## What this task involves
Can you arrange the rows below as a Markdown table with the columns "No." and "Text", numbering each line in order? Leave out blank lines and pictures.

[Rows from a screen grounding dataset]
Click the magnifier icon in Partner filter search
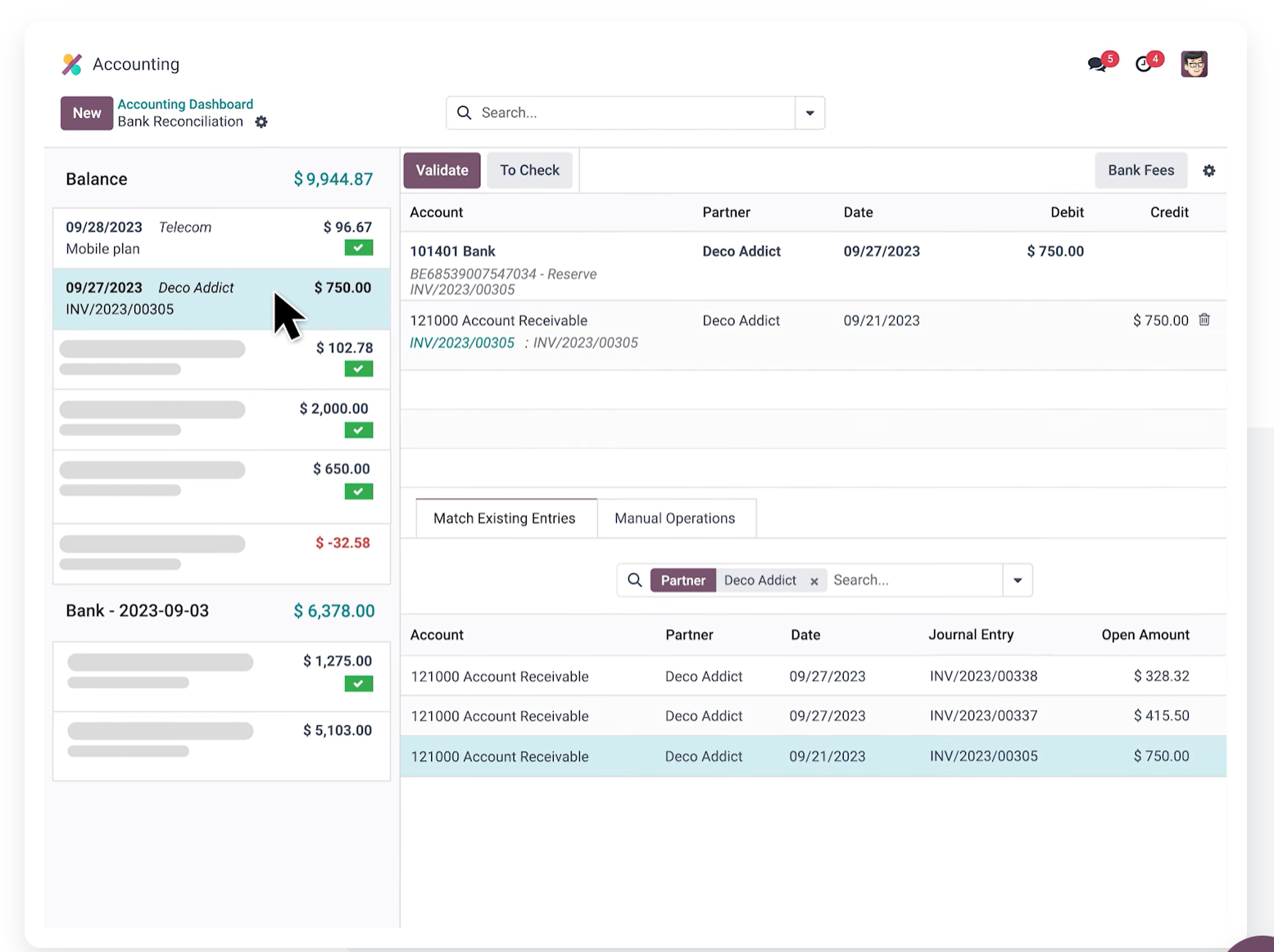 (634, 580)
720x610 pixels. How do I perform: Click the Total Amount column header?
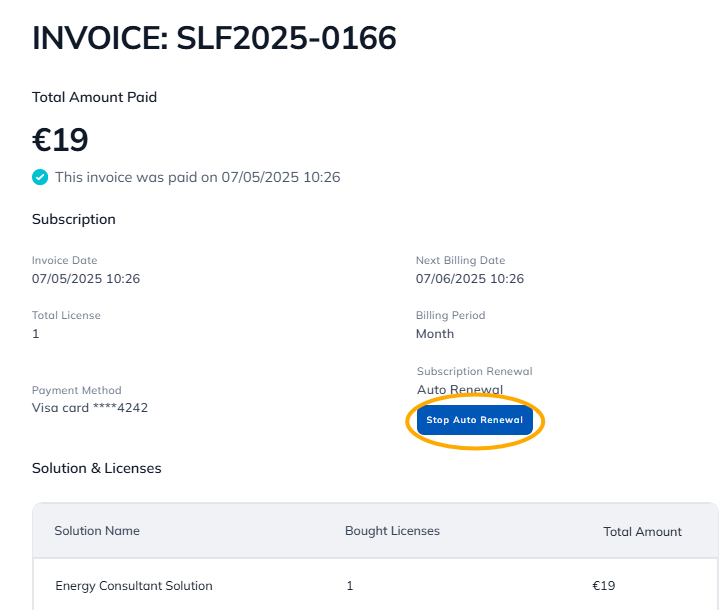click(x=642, y=532)
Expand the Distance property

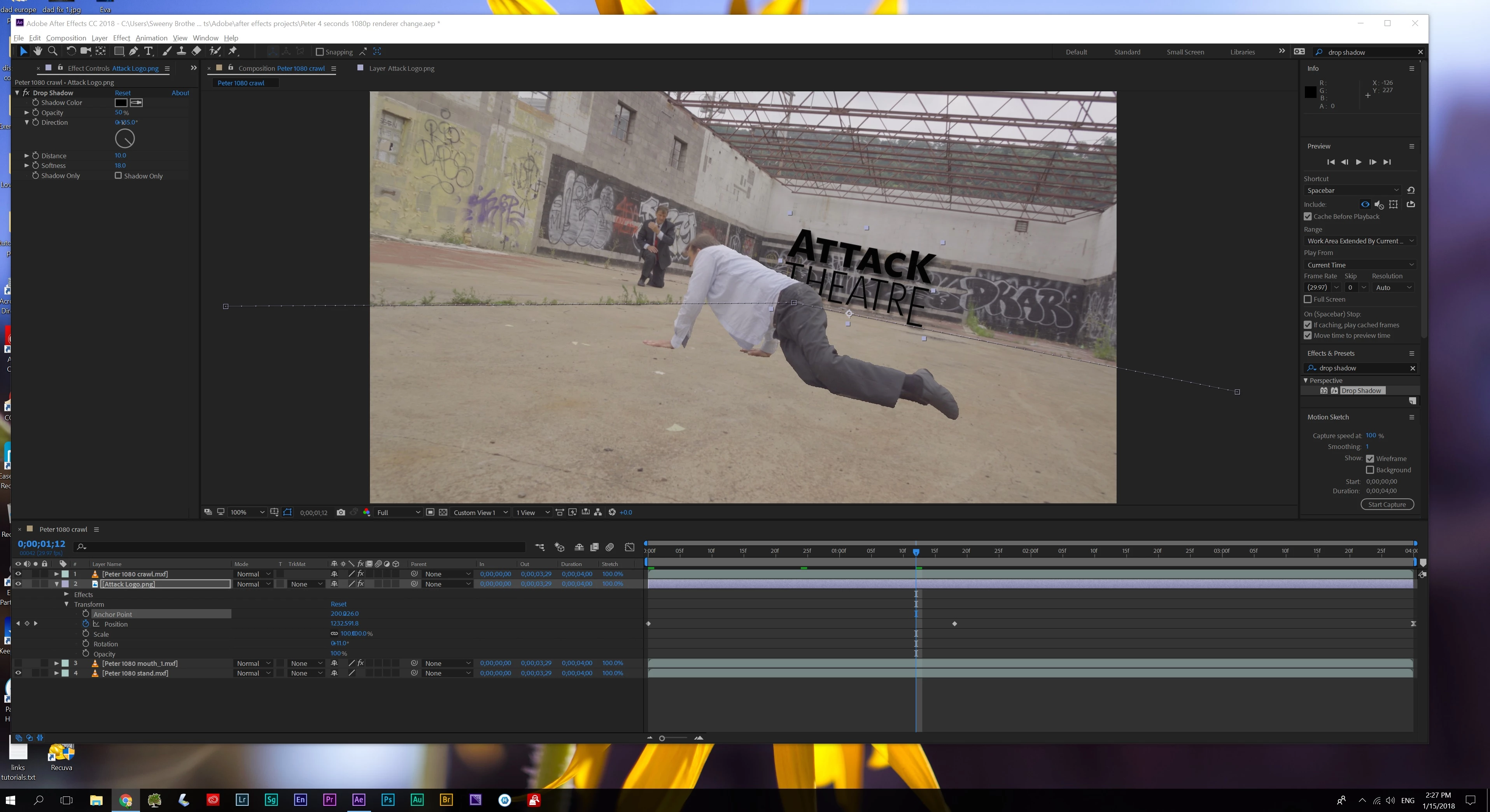(26, 155)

## Problem solution
| No. | Text |
|---|---|
| 1 | Click the magnifier icon in Partner filter search |
| 2 |  (634, 580) |
| 3 | 720x610 pixels. How do I perform: Click the Total Amount column header? |
| 4 | click(x=642, y=532) |
| 5 | Expand the Distance property |
| 6 | (26, 155) |